NILES, Ohio (WYTV) – Ohio Auditor Dave Yost has overseen the finances of Niles City government, the school district, or both for the past 13 years. On Wednesday afternoon, he appeared before the city and schools to update them on their current financial situation.
Yost addressed the commission he created to oversee the city’s fiscal emergency. The city is not released from fiscal emergency yet, but Yost challenged the commission to bring him back the first of next year with its own certificate of fiscal integrity.
“The state doesn’t want to supervise Niles but we do want to help you get back on your feet,” he said.
Yost said Niles spends $711 per resident, and that Ashtabula operates on less and is not in fiscal emergency.
“What these numbers show is that you can get there. You can run a town this size on the money you have.”
Turning over tax collections to the Regional Income Tax Agency (RITA) was the number one priority of the commission at one point in time. At Wednesday’s meeting, Mayor Tom Scarnecchia nixed the idea.

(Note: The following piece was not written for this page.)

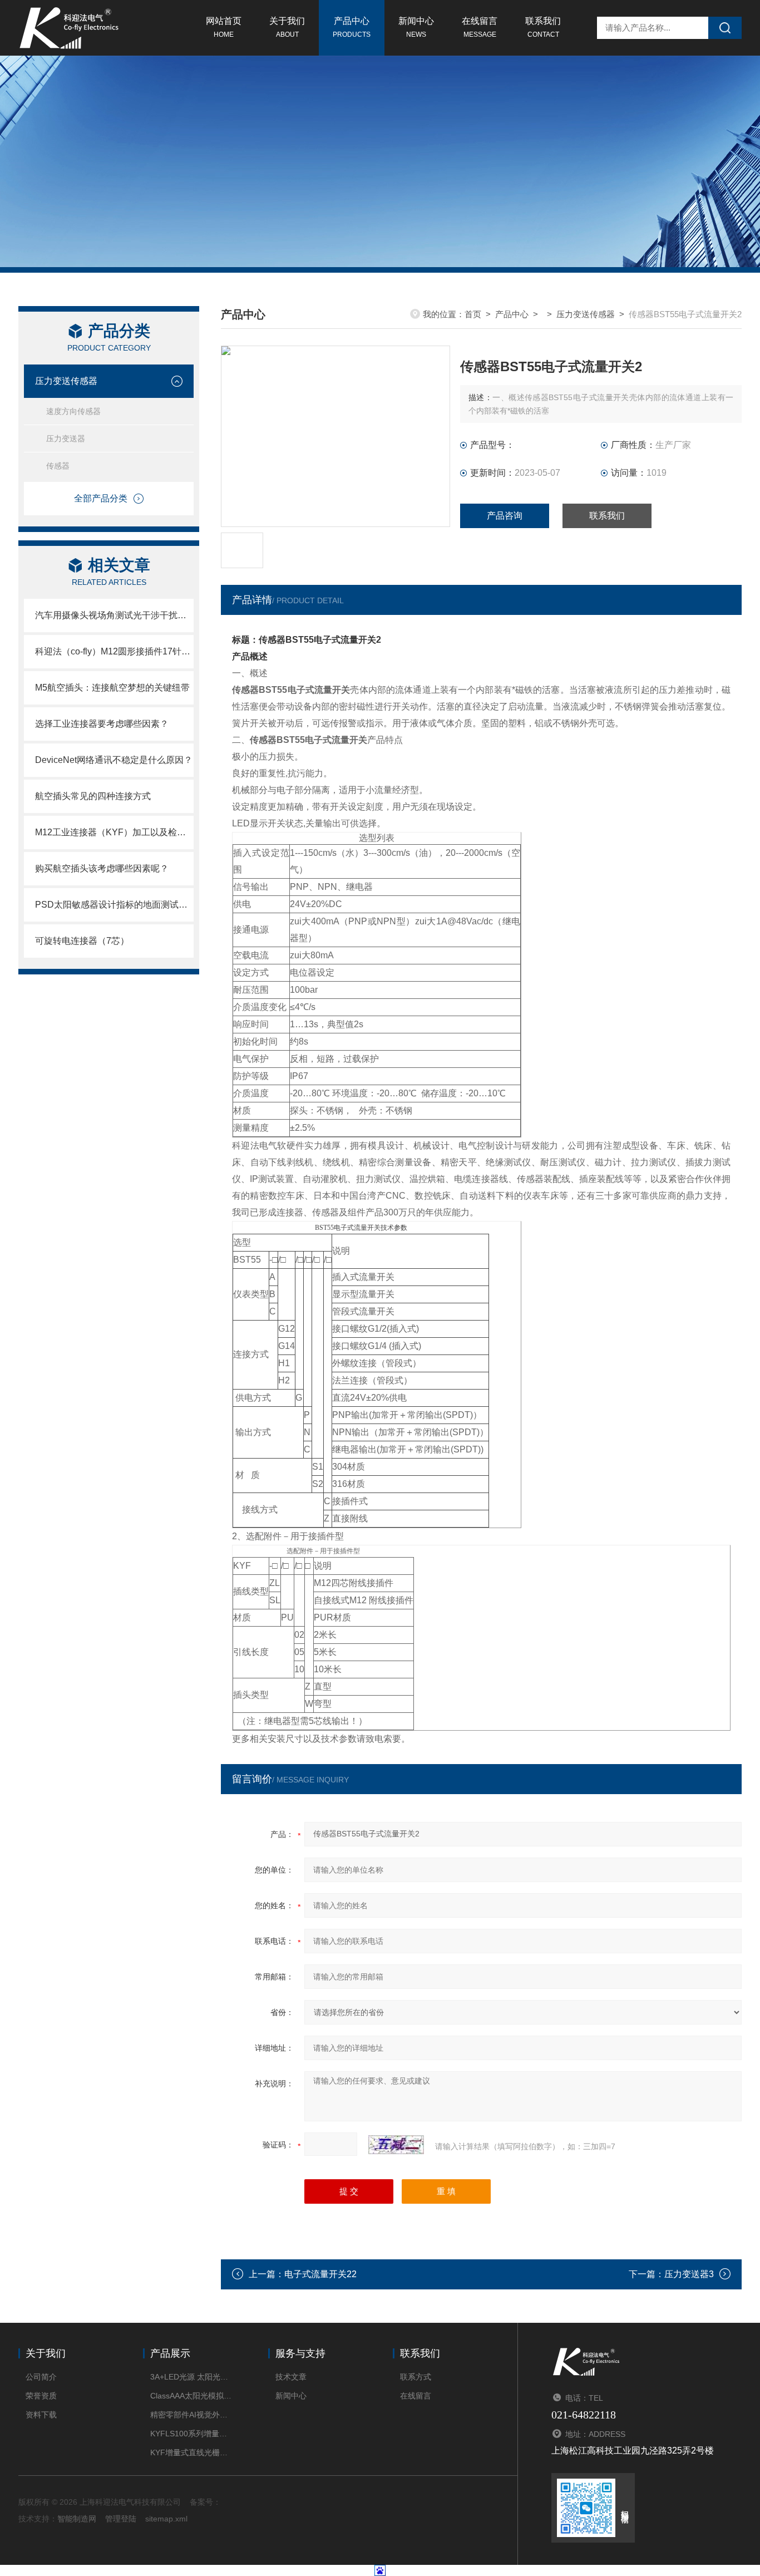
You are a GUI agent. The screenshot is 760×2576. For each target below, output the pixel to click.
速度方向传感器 (73, 411)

“I have come to the conclusion to allow our tax department another chance with the stipulation of one year,” he said.
Should the tax department fail in any way, the city will use RITA.
Tim Lintner of the auditor’s office said as of May 31, the city showed a year-end budget surplus of $252,000. An expected budget adjustment, along with a new heating and air conditioning system for city hall, could wipe that out.
“If something else breaks, there’s not a lot of money left to fix anything capital-related at this point. That was one of the ways the city balanced their budget was stripping out most of their capital expenditures,” Lintner said.
For Niles to be released from fiscal emergency, it would have to document financial stability out five years, which could take some time.
Before addressing the city, Yost delivered good news to Niles City Schools, saying the district had been released from fiscal watch. The watch was issued in 2003 when the schools were $2.9 million in debt.
Now the schools have a positive projected fund balance out five years. Yost said he applauds them for their success.